MERGE may fool you
John L. Luigi Giasi
ct-user@sttng.mlo.dec.com
Tue, 28 Jun 94 12:26:33 EDT
In the message from Steve Harrison........
>
>The instructions in the CT manual (V8, at least) on the use of MERGE are
>very clear and unambigous; MERGE works as advertised. Your old first file was
>saved under FD94.OLD. Your second file was not touched and is still there undr
>the old name (FD94.ST2, in your case). The new file with the merged logs is
>there under the original first file's name (FD94.BIN).
>
Though I do not mean to slam Steve, as I mentioned many times to Ken
via the CT BBS and in person, the MERGE documentation is NOT clear!
But like he said, if you C:\> MERGE FD94(.bin) FD94.ST2
merge interprets that as MERGE FD94(.bin) FD94(.BIN)
meaning that nothing in FD94.ST2 ends up in the new file FD94.BIN
The point he was trying to make was not about what files are
preserved, but that command-line-arguments are only processed for
the filename... not the extension. MERGE assumes .bin! (or did)
>I have no idea about version 9 programs since I haven't bought V9 yet.

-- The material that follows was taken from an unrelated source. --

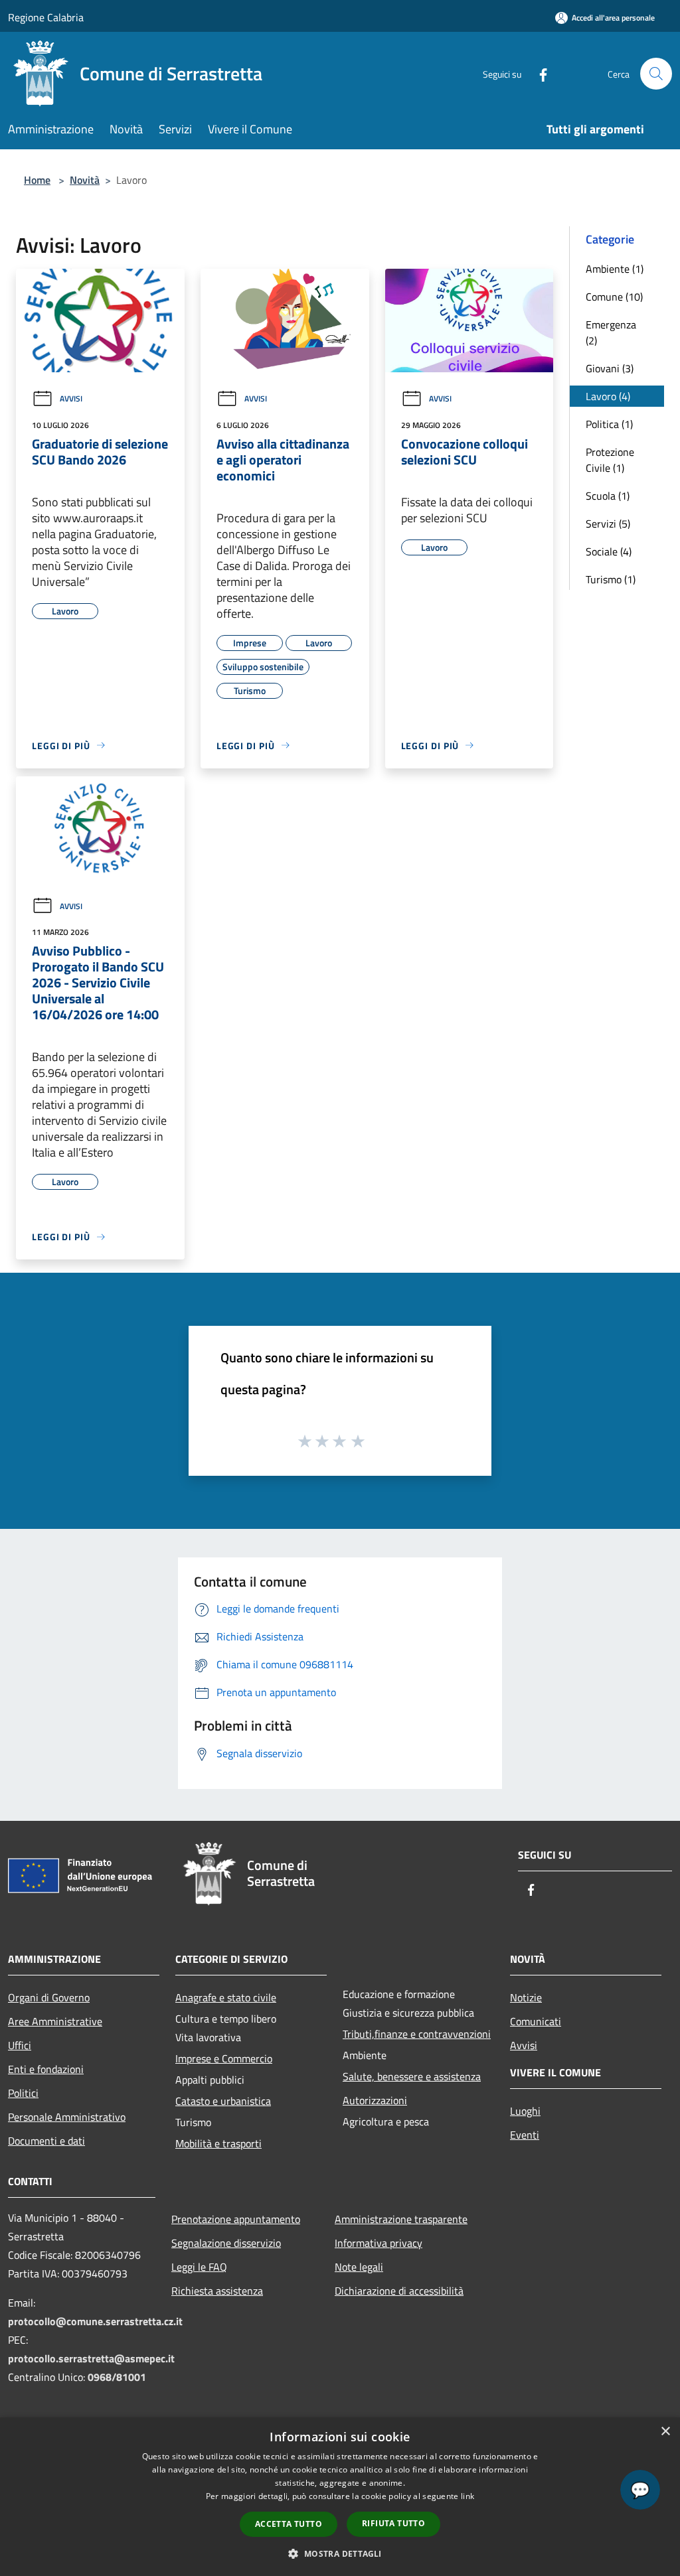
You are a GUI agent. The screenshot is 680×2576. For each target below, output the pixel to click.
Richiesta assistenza (217, 2291)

>73, Steve KO0U/4 <sharrison@sysplan.com>
>
The DOCS speak nothing of station configuration information... only of
QSOs. And I believe there was at one time an issue versus which
station config ended up in the .bin
If I could have a wish list implementation for CT, I would have the
.bin only contain qso information and that station1, station2, com
port and onther config information stored in a seperate file...
that way when you do a merge on the fly during a multiop, you
wouldn't have to reconfig the second station all the time....
(or do two merges one merge sta1.bin sta2.bin and vice-versa..)
(You would also eliminate the need for a log clearing program..)
73 de Luigi
--
John L. Luigi Giasi, AA1AA jlgiasi@umassmed.ummed.edu
System Programmer/Administrator aa1aa@ummed.edu
Information Resources Division
Univ. of Mass. Medical Center (508) 856-UNIX
Worcester, MA 01655 FAX: (508) 856-2440
"Laurence A. Canter and Marsha S. Seigel of CSLAW wasted more human
and computer resources than Robert T. Morris. OBEY NETIQUETTE!"